Despite that reality, and now that more than six months has passed since the new rule went into effect, it looks like Americans are unlocking their devices at an even greater clip than before the new rules took hold, giving rise to petitions and promises of new legislation to “fix” the situation from all corners of government.
MobileUnlocked, an unlocking service based in the UK, decided to pick a random month’s worth of activity this year and compare it with the month preceding the new rules. When comparing the busy period of December 2012 with June 1 to July 1 this year, US sourced unlock code purchases have increased by over 70%.

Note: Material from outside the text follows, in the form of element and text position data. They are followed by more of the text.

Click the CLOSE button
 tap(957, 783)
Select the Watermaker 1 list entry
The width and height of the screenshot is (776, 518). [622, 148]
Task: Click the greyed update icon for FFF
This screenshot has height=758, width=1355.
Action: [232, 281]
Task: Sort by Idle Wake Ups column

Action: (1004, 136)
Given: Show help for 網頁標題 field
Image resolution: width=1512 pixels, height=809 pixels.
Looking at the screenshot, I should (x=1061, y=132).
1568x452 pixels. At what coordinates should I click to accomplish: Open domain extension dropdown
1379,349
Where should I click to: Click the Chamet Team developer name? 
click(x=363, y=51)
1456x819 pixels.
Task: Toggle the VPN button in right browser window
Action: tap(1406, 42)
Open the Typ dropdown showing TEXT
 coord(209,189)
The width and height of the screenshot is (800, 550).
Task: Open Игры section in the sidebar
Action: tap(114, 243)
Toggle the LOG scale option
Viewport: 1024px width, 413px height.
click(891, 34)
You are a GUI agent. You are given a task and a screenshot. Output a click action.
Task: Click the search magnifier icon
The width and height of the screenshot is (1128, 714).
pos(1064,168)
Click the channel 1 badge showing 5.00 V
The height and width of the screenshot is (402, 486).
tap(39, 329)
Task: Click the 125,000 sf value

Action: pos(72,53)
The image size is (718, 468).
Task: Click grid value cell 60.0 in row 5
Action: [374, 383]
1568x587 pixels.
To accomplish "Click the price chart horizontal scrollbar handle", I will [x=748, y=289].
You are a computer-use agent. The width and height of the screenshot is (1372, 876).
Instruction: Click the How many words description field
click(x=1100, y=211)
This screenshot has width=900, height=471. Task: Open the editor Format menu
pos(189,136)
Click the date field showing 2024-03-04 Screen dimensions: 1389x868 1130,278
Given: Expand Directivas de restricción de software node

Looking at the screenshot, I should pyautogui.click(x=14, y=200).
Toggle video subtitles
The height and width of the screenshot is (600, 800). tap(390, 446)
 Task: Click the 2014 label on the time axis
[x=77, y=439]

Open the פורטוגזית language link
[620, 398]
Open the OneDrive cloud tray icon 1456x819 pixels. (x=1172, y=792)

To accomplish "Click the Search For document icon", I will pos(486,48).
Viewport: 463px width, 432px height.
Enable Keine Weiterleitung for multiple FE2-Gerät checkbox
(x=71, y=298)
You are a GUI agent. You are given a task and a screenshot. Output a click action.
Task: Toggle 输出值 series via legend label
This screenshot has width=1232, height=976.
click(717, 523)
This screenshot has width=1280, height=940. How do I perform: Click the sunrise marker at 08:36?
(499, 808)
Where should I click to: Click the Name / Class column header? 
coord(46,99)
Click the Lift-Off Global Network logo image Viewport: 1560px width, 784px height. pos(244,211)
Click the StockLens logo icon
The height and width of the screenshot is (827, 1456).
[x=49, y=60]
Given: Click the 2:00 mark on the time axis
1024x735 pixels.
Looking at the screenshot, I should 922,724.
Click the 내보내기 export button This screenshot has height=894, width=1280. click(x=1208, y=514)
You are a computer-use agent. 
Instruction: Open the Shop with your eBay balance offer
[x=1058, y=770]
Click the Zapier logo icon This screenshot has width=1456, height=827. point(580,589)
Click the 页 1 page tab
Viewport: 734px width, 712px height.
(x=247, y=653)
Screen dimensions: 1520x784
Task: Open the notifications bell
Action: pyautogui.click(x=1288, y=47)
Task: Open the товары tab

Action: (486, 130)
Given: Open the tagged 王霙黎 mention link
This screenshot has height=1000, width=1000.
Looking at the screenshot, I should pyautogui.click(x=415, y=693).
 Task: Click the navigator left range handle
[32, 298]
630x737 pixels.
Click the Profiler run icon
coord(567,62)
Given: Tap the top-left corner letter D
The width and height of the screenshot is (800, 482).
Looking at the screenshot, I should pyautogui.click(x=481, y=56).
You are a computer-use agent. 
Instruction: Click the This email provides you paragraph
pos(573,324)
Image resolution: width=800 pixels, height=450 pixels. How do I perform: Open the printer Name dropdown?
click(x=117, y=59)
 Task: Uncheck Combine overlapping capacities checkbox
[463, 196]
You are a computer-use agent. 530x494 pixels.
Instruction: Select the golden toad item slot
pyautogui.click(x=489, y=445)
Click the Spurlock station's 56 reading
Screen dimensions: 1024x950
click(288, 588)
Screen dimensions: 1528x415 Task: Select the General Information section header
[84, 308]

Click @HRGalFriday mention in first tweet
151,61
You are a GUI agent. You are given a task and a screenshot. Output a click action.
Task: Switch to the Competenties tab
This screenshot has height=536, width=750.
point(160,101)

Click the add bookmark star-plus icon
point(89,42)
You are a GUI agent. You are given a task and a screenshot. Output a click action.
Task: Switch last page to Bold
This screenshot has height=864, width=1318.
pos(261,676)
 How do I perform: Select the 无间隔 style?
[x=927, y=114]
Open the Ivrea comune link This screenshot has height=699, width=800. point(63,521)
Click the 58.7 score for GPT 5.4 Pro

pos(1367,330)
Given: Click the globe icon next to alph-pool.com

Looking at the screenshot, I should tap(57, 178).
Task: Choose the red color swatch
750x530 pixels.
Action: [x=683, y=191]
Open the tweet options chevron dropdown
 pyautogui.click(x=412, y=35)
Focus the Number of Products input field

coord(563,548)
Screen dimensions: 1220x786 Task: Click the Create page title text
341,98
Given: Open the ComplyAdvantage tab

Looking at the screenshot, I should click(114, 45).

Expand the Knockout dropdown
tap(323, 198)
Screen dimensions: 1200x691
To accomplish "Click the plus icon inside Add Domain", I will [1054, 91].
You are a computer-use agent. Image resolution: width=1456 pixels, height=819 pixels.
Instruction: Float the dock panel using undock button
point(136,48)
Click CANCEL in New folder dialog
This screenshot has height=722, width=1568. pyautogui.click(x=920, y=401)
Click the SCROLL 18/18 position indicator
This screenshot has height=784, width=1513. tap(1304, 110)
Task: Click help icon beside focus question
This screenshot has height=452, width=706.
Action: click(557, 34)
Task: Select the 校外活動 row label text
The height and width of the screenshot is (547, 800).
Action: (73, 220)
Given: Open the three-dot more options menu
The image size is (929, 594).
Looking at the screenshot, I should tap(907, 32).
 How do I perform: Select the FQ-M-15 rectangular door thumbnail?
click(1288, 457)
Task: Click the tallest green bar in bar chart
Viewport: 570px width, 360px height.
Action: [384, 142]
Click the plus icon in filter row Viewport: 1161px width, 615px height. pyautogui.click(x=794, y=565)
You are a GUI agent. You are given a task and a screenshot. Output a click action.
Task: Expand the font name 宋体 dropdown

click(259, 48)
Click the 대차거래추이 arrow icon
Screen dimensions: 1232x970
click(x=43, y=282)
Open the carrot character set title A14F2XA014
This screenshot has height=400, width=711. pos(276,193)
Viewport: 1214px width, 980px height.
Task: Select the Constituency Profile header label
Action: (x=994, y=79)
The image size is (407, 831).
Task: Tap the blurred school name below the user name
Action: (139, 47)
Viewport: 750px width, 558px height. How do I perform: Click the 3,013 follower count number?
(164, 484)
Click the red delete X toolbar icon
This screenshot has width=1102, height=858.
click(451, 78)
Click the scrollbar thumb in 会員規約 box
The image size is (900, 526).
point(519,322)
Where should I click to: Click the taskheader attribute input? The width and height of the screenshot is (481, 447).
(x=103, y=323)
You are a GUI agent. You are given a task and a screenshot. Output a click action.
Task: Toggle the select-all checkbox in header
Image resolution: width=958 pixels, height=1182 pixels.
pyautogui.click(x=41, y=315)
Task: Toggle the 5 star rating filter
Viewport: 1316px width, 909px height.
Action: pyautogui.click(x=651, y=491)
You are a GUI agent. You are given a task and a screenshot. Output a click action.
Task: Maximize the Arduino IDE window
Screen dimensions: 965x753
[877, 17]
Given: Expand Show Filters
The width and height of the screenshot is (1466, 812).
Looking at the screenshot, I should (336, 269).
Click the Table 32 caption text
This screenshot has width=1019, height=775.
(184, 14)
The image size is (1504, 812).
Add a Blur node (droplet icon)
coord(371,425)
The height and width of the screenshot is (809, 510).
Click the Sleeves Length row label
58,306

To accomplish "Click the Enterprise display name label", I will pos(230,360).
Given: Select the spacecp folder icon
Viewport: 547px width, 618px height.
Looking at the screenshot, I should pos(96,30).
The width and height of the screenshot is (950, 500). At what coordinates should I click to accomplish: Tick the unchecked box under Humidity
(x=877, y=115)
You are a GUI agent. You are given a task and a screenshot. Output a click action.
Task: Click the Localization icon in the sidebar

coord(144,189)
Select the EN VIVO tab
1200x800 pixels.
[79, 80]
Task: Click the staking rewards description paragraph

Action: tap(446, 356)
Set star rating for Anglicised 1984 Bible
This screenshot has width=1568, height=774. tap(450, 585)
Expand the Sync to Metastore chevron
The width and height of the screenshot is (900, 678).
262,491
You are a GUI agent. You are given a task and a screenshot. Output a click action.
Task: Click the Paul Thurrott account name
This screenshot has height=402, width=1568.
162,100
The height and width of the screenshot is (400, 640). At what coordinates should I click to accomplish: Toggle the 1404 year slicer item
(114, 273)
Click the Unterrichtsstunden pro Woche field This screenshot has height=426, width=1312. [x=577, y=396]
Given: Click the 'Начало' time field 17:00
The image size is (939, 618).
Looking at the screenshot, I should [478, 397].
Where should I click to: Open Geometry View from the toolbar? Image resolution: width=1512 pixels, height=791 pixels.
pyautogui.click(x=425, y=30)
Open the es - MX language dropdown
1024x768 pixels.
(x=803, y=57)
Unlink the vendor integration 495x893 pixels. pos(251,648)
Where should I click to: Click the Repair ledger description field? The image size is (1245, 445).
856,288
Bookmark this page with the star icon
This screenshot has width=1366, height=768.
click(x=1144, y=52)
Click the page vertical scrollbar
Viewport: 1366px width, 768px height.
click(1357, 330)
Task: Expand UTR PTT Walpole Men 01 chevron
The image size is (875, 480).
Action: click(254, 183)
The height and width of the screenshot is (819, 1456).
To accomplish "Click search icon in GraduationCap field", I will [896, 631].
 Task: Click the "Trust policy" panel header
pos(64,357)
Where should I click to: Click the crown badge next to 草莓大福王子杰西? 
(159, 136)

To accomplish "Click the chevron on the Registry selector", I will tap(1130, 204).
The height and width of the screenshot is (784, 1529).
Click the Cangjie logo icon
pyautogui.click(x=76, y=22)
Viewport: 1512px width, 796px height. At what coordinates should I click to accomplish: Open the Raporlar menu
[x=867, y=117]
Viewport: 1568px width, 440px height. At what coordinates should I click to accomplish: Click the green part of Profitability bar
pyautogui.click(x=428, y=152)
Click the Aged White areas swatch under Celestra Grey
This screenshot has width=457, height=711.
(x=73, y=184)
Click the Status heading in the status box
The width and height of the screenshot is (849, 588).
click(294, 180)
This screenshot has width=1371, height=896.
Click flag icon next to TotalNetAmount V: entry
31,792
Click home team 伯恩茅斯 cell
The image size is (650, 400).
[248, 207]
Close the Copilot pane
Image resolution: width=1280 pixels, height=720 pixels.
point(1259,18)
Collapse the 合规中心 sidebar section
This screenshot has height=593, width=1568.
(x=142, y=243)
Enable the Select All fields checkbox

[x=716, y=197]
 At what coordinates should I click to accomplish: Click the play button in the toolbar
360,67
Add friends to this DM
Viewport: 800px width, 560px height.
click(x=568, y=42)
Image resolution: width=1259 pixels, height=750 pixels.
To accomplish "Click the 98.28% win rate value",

That increase is occurring despite seeing an actual reduction in internet traffic from US-based consumers for the same periods that were compared. US traffic to MobileUnlocked is a very small percentage of its overall business, but the activity is quite telling. In December 8.45% of its traffic came from the US, dipping to a little over 7.1% in June 2013.
That tells two stories at once, it shows that some people are shying away from unlocking their devices, thus reflected in decreased traffic. On the flip-side of that coin, those that are shopping are more likely to buy the necessary unlock codes and directions so they can unlock their devices.
It is difficult to tell what the longer-term effect of these new rules will have on the market. While several politicians have promised to make changes or advocate changes to the law reversing these rules, we also know that such changes are not likely to come anytime soon. In fact, any momentum generated by the movement to make such a change might finally get traction the next time the rules are scheduled to be looked at again in 2015.
Nothing like being told you cannot do something to actually motivate people to do it.